Kinderlachen schallt durch das kleine "Café Niesen" im Berliner Stadtteil Prenzlauer Berg. Bauklötze klappern, zwei Jungen spielen Fangen. Mittendrin einige Mütter, die ihre Babys stillen. Ein typischer Nachmittag in dem Ecklokal, das als sehr kinderfreundlich gilt - jedenfalls bisher. Denn seit Jahresbeginn gibt es hier eine "kinderfreie Zone" oder, freundlicher ausgedrückt, ein Séparée, das nur Erwachsenen offensteht. Doch um den kleinen Ruheraum ist jetzt ein Streit entbrannt.
"Das ist eines der Symbole dafür, dass sich Deutschland in eine kinderentwöhnte Gesellschaft entwickelt", sagt der Präsident des Deutschen Kinderschutzbundes, Heinz Hilgers. Und auch die Berliner Parteien fühlen sich von dem Angebot auf den Plan gerufen. So hält die SPD die Abtrennung für "eine geschmacklose Aktion".
Dabei sollen die etwa acht Stühle und die Polstersitzecke im kinderreichen Berliner Szene-Viertel Prenzlauer Berg nur ein Rückzugsort für gestresste Eltern, Pärchen und Zeitungsleser sein. Nadja Willner (33) kommt regelmäßig ins Café. In das Nebenzimmer würde sie sich nicht setzen. "Das hat so was von Raucherraum." Separierung jeder Art finde sie "etwas gruselig".
"Kinder machen keinen Lärm"
Sandra Merseburger sitzt dagegen gerne dort. "Wenn hier in den Stoßzeiten 20 kleine Kinder rumrennen, gehe ich rüber - das ist besser, als wenn die ganze Zeit Schreialarm angesagt ist", sagt die kinderlose 36-Jährige. Doch Kinderschutzbund-Chef Hilgers bleibt dabei: "Kinder machen keinen Lärm, sie drücken ihre Lebensfreude aus. Das sollte Musik in den Ohren der Gesellschaft sein", sagt er.

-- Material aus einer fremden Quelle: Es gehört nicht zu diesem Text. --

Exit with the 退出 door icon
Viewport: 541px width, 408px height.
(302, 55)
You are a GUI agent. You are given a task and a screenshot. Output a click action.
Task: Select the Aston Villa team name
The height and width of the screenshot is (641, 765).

Wenn jemand in Prenzlauer Berg ausgegrenzt werde, dann seien das bestimmt nicht die Kinder, sondern die Paare ohne Nachwuchs und die Singles, findet Olivia Kraußer. "Man fühlt sich echt als Minderheit hier." Als sie vom Angebot hörte, dachte sie, alle Kinderlosen würden hierher verbannt, sagt die 33-Jährige und lacht. Die schnullerfreie Zone findet sie in Ordnung. "Es ist einfach eine Erweiterung des Cafés." Eine Kinderecke gebe es schließlich auch, warum also keine Erwachsenenecke?
Das sieht der Mitinhaber des Cafés, Klaus Schulte, genauso. Die Aufregung ärgert ihn. Immer wieder hätten sich Gäste über die herumwuselnden Kinder beschwert. Die Idee sei von Eltern selbst gekommen, "damit sie mal in Ruhe ihr Süppchen essen können". Dies sei weder diskriminierend, noch ein Affront gegen Kinder, beteuert der 49 Jahre alte Vater einer vierjährigen Tochter.
Mütter reagierten "hysterisch"
Bei aller Kinderliebe: "Es gibt doch definitiv mal den Moment, wenn man entnervt ist von dem Geschrei", sagt Schulte. Einige Mütter hätten "hysterisch" reagiert und sich demonstrativ mit ihrem Nachwuchs in das stille Zimmer hineingesetzt. Das seien aber Einzelfälle gewesen, betont Schulte.
Auch der junge Vater Christian Schmitz ist begeistert. "Kinderfreie Zone? Cool!" Hier könnten sich die Singlefrauen dem sozialen Druck entziehen. Immer wieder höre er von kinderlosen Freundinnen, die sich zwischen den vielen Müttern in ihrem Kiez wie ein Fremdkörper vorkommen: "Du hast keinen Kinderwagen dabei, bist nicht schwanger, hast keinen Mann - was macht du dann in Prenzlauer Berg?"